* Selected passage:

In 2005, Charles Gaddy died, and the land transferred to another development group in 2009. The Crabtree Jones House was scheduled for demolition in 2012. The property, including that on which the house sat, are to be turned into a set of apartment buildings similar to those that have been built recently in other sections of the city. Much of the forest that had covered the remaining one acre property was removed. Fortunately, the nonprofit Preservation North Carolina, with the cooperation of the developer and the local community, was able to move the house off its hill to a nearby 1960s suburban neighborhood that also houses the Jones family cemetery. A key challenge concerning the move was just how exactly the 200-ton house would be transported down a hill of such a steep grade. This was accomplished via the use of computer-controlled hydraulic pumps that kept the house level during its transfer. The move itself had a budget of $632,000, which included placing the house on the steel moving array, transportation, and the purchase and demolition of the existing 1960s ranch home on whose site the Crabtree Jones house was to be placed. The house successfully completed its move on February 4, 2014.

==Effect on community==
In April 2014 the Crabtree Jones House was still garnering media interest, particularly in the news. To some extent it had reopened a debate over the preservation of historic buildings, particularly in downtown Raleigh's Historic Oakwood District. This section of town offers a wide variety of housing styles and ages, ranging from 19th century Victorian to 1920s bungalows. However, in recent decades the neighborhood has strongly opposed constructing any new houses in the area or adding additions onto any of the existing houses. One example that has gained notoriety in recent months is the construction of a particular home in the district that strongly features modernist design. While some neighbors have supported the construction, many others have condemned it, and the opposing sides have taken their debate all the way to the county superior courts. The Crabtree Jones House has been used as an arguing point for the side supporting the approval of the modernist house. One of the many reasons the house was preserved is because of its significant variety of architectural styles. Throughout the 19th century the house went through varying degrees of renovation so that it now showcases many different architectural styles. Those groups who support the construction of the modernist house in the Oakwood neighborhood, such as Preservation North Carolina (the nonprofit largely responsible for preventing the destruction of the Crabtree Jones House), argue that such a diversity of architecture will, in the long run, add to the historical uniqueness of Oakwood. Issues with modern construction in the neighborhood have usually been dealt with quickly in the past and in favor of those who wish the neighborhood to remain unchanged; the relocation of the Crabtree Jones House and its prevalence in the news can be labeled as partially to blame for the prolonged argument.

The preservation of the Crabtree Jones House has also acted as community unifying event, and has brought historic preservation back into the limelight. Its unique architectural features have inspired new debate in the field of historic preservation and the construction of modern houses in historic neighborhoods. The house itself has been affected by nearly every event that effected the state since its creation. Through the contributions of the Jones family to the local community through service and economics the house has helped to shape the local landscape. In these ways it has served as an important part of public history for the Raleigh area.

* How to complete this task:
In the Crabtree Jones House text, on what date did the house finish its move?

* Record extracts:
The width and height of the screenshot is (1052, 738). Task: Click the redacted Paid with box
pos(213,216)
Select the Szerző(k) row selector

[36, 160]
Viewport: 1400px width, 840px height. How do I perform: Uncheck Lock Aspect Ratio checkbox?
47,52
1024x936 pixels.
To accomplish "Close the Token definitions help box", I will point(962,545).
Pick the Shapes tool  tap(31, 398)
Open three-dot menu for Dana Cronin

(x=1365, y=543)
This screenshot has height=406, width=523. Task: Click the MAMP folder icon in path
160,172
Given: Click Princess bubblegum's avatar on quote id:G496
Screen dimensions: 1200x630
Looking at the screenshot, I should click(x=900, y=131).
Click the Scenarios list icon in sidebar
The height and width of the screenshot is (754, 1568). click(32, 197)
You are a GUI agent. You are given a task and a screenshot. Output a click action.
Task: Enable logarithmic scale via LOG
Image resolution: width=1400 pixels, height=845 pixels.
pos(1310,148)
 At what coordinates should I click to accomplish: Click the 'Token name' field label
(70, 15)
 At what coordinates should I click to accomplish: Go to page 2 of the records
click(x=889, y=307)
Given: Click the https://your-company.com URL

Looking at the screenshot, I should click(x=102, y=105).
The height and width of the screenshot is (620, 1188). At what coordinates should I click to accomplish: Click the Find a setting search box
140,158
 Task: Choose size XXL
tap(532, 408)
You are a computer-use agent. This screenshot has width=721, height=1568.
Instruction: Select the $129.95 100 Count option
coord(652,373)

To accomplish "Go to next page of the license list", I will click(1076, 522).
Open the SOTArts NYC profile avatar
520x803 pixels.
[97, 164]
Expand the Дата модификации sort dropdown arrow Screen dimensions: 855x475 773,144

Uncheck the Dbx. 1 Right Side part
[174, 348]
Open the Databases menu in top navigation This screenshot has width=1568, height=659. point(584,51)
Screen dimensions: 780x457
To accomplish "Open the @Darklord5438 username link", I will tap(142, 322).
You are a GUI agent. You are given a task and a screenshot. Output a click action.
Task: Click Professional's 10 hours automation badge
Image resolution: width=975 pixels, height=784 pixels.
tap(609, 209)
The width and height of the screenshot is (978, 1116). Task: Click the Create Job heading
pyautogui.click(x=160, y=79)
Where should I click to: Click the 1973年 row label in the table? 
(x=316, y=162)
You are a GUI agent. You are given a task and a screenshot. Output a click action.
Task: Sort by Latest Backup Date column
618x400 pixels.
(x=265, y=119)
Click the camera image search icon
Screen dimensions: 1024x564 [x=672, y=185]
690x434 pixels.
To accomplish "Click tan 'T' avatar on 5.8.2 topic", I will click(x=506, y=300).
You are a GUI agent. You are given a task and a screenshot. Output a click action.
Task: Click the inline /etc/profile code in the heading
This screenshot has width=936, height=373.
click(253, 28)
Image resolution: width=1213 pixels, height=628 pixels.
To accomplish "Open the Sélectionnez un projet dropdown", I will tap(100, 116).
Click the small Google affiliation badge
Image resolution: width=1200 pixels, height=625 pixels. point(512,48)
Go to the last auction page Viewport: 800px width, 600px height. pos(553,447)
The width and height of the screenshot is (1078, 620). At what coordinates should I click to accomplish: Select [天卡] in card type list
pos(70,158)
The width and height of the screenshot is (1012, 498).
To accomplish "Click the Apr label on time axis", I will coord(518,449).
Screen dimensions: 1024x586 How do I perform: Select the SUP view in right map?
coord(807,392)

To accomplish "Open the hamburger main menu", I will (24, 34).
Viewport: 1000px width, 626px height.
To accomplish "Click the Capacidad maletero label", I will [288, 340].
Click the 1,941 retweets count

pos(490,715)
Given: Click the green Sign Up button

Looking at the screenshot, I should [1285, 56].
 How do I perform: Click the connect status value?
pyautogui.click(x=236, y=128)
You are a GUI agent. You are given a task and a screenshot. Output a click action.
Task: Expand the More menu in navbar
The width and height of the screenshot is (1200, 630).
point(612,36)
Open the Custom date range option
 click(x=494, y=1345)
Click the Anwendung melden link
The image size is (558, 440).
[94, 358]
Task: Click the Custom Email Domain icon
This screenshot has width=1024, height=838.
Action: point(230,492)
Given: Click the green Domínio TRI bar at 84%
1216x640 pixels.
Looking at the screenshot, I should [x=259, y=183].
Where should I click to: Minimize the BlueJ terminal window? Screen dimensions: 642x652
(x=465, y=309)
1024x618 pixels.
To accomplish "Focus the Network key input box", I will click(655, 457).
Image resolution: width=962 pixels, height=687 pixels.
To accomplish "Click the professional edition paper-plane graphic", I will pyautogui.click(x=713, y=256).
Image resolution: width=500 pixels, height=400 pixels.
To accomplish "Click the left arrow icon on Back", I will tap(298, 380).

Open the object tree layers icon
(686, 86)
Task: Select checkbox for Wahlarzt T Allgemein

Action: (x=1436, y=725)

* Exercise response:
February 4, 2014.